Requirement: Can you copy out the data from the line containing "You are a computer-use" through the end, substituting "Task" for "Instruction", changing nothing else, and omitting any pictures?

[Extracted data]
^^^^

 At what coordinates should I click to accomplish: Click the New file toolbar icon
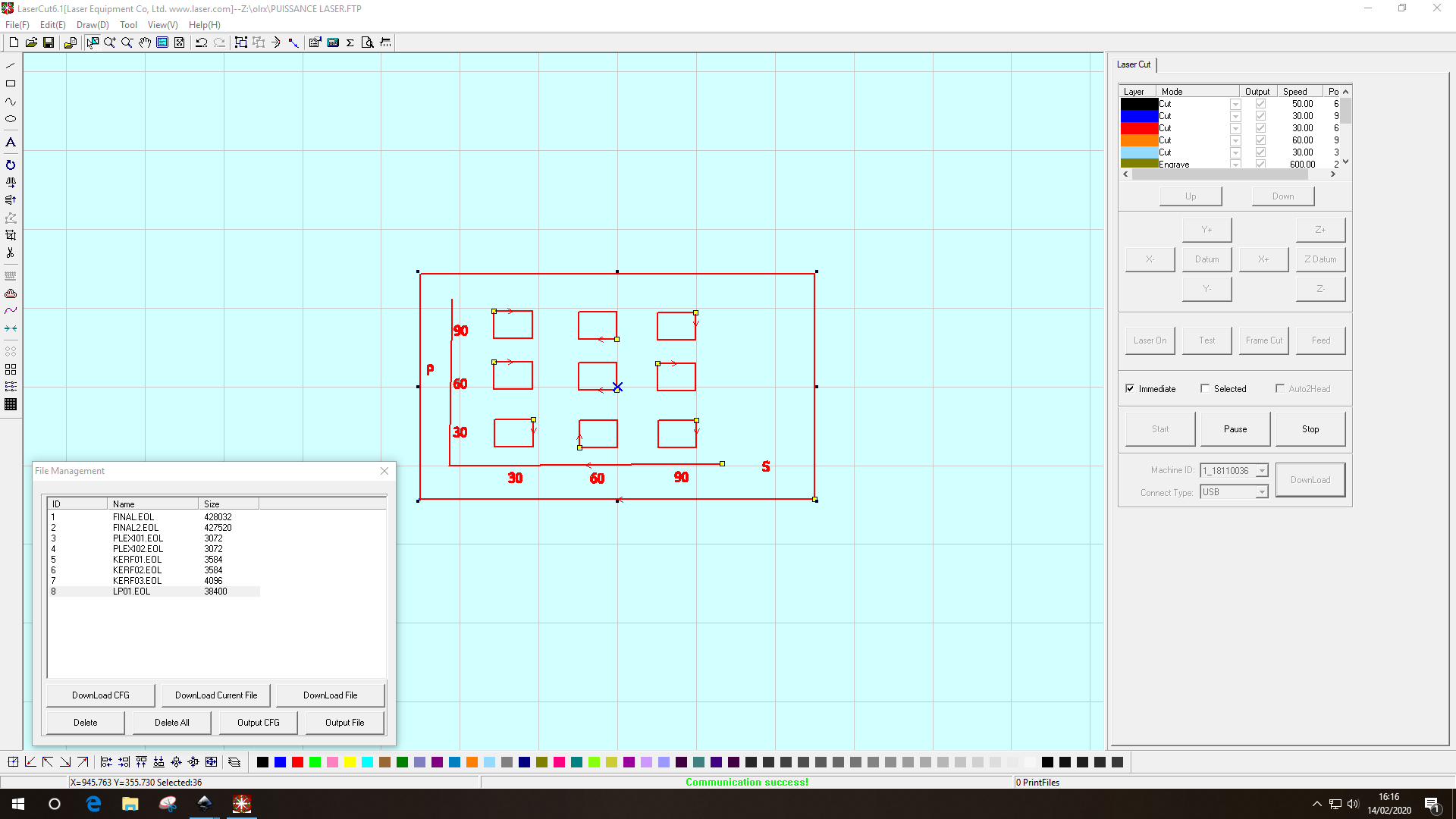[14, 42]
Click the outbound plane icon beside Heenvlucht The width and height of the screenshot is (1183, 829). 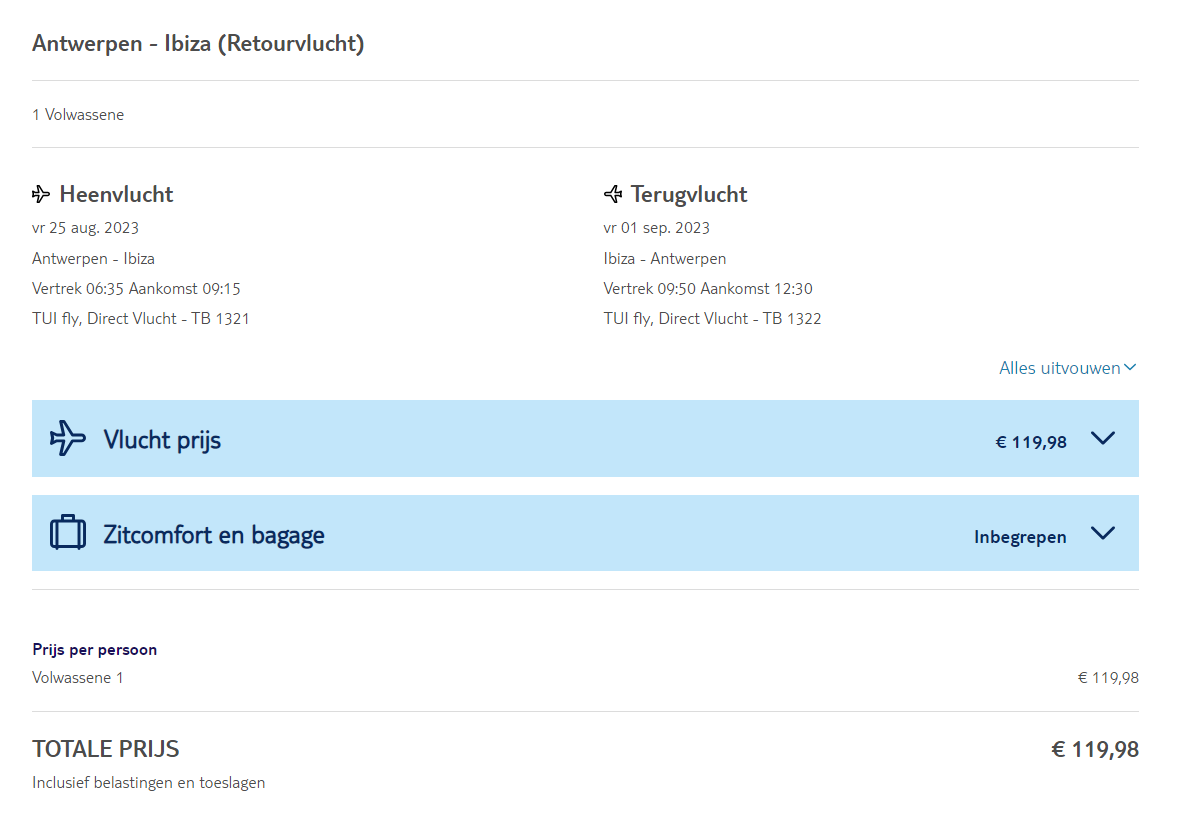(41, 194)

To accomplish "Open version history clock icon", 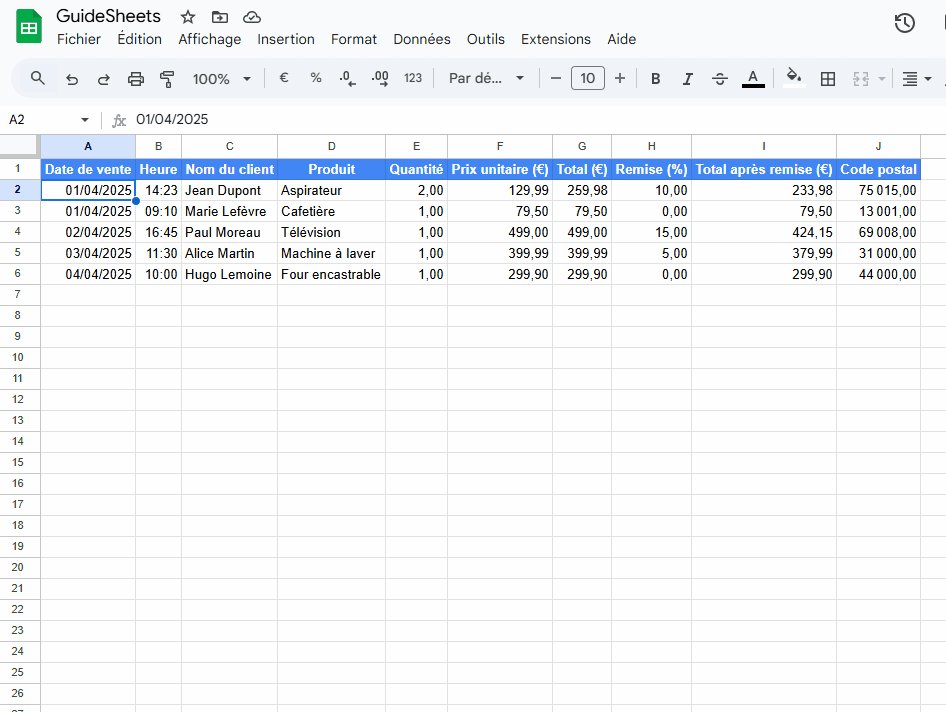I will pos(904,23).
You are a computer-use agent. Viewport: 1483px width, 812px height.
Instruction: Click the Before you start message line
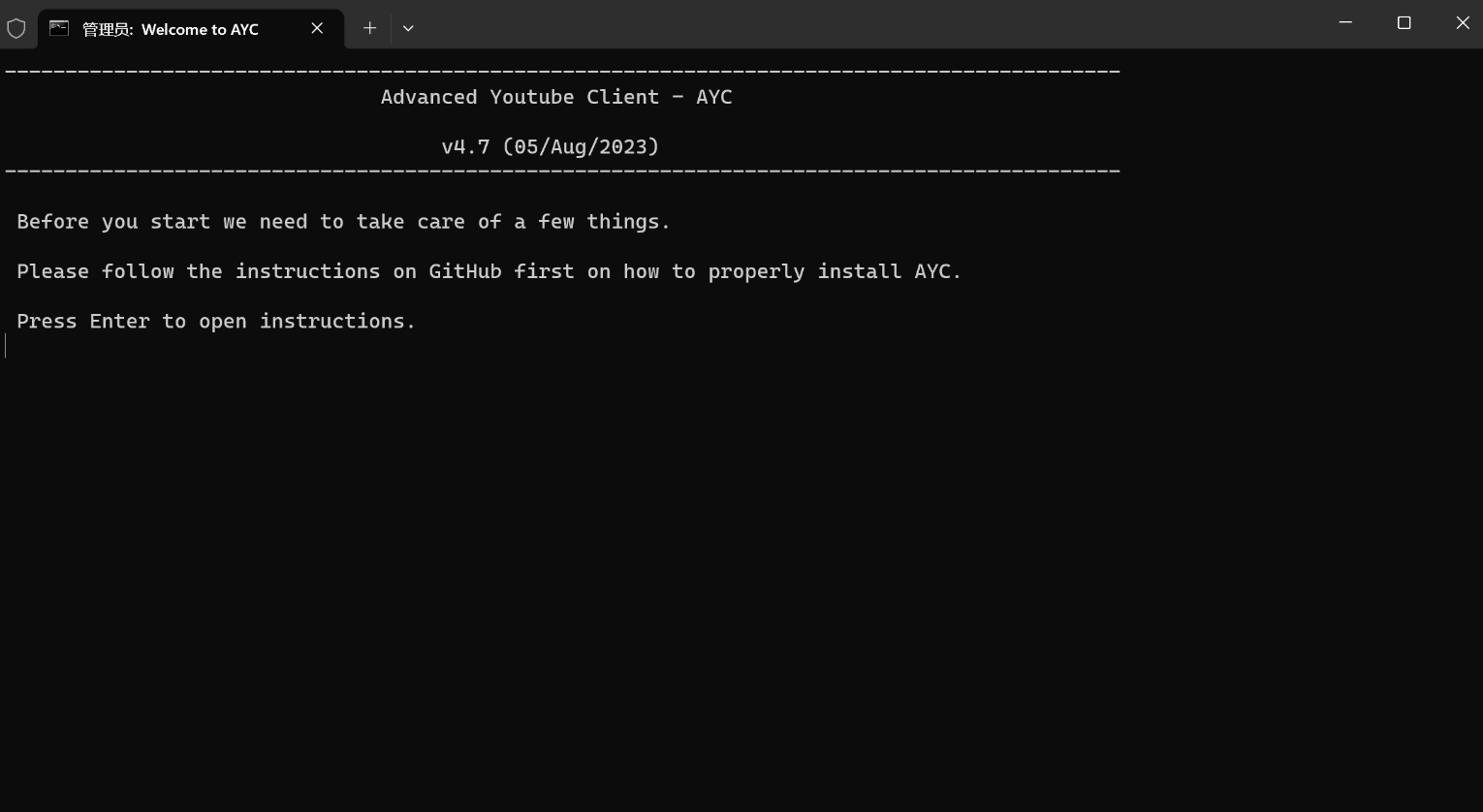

^^^^

Solution to the problem:
You are a computer-use agent. Viewport: 1483px width, 812px height.
Task: Click the Before you start message line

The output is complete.